Saroeung is a 63-year old farmer. She lives with her husband who is a cattle farmer. They have two sons, two daughters, and five grandchildren. They live with their youngest son who drives a motor-taxi. Now, Saroeung stays home and likes to listen to monks pray on the radio.

Several years ago, Saroeung developed a pterygium in her right eye, causing her diminished vision, itching, and tearing. Pterygiums are non-cancerous growths of the conjunctiva, a mucous layer that lubricates the eye. The growths occur when the conjunctiva is exposed to excessive sun damage and the cells grow abnormally over the pupil. She has difficulty seeing things clearly, recognizing faces, working, and going anywhere outside.
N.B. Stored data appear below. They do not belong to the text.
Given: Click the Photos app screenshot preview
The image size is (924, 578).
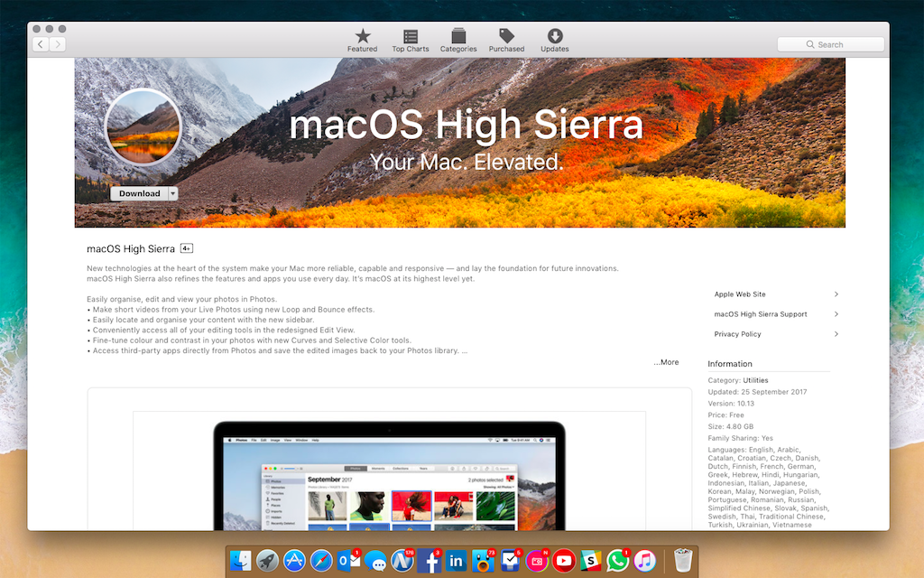Looking at the screenshot, I should (x=389, y=474).
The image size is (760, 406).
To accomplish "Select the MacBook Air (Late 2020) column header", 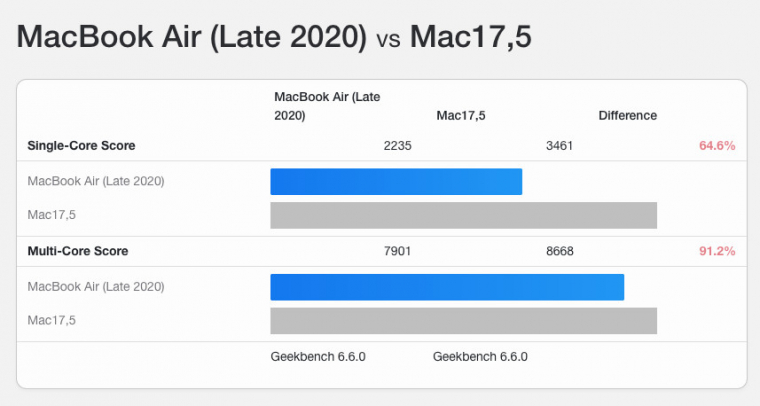I will point(327,106).
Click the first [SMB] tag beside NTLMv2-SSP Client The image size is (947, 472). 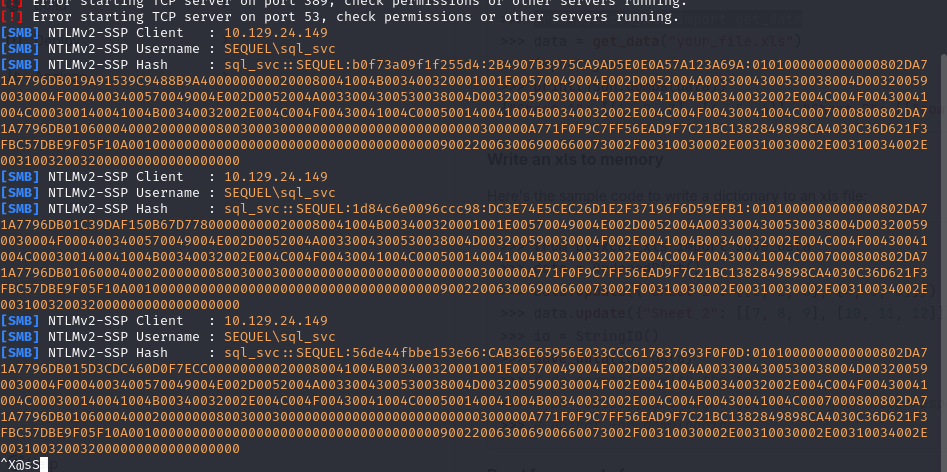pyautogui.click(x=20, y=33)
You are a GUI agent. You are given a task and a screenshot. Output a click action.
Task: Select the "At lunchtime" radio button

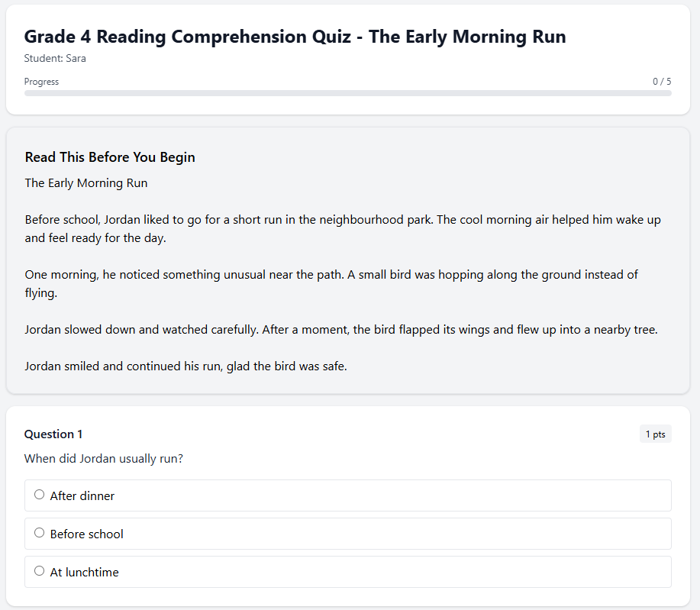pos(39,570)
When Saroeung learned about our medical partner, Children’s Surgical Centre, she traveled for one and a half hours seeking treatment. Saroeung needs a surgical procedure to remove the abnormal conjunctiva from the cornea surface and replace it with a conjunctival graft to prevent recurrence. The total cost of her procedure is $216. This covers medications, supplies, and inpatient care for two days. The procedure is scheduled for November 26th.

Saroeung says, “I hope after surgery my eye will feel better, I can go outside on my own again, and will be able to take care of my grandchildren better.”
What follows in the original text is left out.